Stored data entries
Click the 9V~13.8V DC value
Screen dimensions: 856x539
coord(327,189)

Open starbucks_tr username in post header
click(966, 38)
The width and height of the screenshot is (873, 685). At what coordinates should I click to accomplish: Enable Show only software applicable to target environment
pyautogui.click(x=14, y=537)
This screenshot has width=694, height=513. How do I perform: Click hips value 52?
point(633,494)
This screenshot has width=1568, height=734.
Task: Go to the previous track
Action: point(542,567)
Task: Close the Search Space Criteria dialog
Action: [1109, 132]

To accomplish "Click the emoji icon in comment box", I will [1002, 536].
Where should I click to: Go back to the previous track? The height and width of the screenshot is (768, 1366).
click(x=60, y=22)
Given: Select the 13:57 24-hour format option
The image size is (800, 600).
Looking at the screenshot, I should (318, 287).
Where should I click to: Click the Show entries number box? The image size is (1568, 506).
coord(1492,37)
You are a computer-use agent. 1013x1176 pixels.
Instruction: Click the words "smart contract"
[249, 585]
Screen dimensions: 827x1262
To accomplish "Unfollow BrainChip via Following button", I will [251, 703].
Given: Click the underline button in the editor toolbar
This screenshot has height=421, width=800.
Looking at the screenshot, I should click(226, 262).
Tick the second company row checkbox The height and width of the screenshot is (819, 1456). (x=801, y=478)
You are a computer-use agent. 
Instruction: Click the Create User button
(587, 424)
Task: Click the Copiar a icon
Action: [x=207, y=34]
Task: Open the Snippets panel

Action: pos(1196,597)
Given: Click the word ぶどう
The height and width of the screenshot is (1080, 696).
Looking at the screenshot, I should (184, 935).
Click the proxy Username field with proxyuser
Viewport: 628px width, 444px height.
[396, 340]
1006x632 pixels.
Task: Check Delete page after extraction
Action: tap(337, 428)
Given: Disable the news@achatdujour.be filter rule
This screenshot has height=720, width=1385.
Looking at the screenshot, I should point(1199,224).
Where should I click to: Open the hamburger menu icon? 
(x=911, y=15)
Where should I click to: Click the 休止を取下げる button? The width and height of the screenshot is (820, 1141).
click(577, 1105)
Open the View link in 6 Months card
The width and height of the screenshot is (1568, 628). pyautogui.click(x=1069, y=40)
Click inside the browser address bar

EXERCISE BRIEF
Output the entries above in their entirety, exactly as written.

FINISHED TASK
Click the 9V~13.8V DC value
Screen dimensions: 856x539
coord(327,189)

Open starbucks_tr username in post header
click(966, 38)
The width and height of the screenshot is (873, 685). At what coordinates should I click to accomplish: Enable Show only software applicable to target environment
pyautogui.click(x=14, y=537)
This screenshot has width=694, height=513. How do I perform: Click hips value 52?
point(633,494)
This screenshot has width=1568, height=734.
Task: Go to the previous track
Action: point(542,567)
Task: Close the Search Space Criteria dialog
Action: [1109, 132]

To accomplish "Click the emoji icon in comment box", I will [1002, 536].
Where should I click to: Go back to the previous track? The height and width of the screenshot is (768, 1366).
click(x=60, y=22)
Given: Select the 13:57 24-hour format option
The image size is (800, 600).
Looking at the screenshot, I should (318, 287).
Where should I click to: Click the Show entries number box? The image size is (1568, 506).
coord(1492,37)
You are a computer-use agent. 1013x1176 pixels.
Instruction: Click the words "smart contract"
[249, 585]
Screen dimensions: 827x1262
To accomplish "Unfollow BrainChip via Following button", I will [251, 703].
Given: Click the underline button in the editor toolbar
This screenshot has height=421, width=800.
Looking at the screenshot, I should click(226, 262).
Tick the second company row checkbox The height and width of the screenshot is (819, 1456). (x=801, y=478)
You are a computer-use agent. 
Instruction: Click the Create User button
(587, 424)
Task: Click the Copiar a icon
Action: [x=207, y=34]
Task: Open the Snippets panel

Action: pos(1196,597)
Given: Click the word ぶどう
The height and width of the screenshot is (1080, 696).
Looking at the screenshot, I should (184, 935).
Click the proxy Username field with proxyuser
Viewport: 628px width, 444px height.
[396, 340]
1006x632 pixels.
Task: Check Delete page after extraction
Action: tap(337, 428)
Given: Disable the news@achatdujour.be filter rule
This screenshot has height=720, width=1385.
Looking at the screenshot, I should point(1199,224).
Where should I click to: Open the hamburger menu icon? 
(x=911, y=15)
Where should I click to: Click the 休止を取下げる button? The width and height of the screenshot is (820, 1141).
click(577, 1105)
Open the View link in 6 Months card
The width and height of the screenshot is (1568, 628). pyautogui.click(x=1069, y=40)
Click inside the browser address bar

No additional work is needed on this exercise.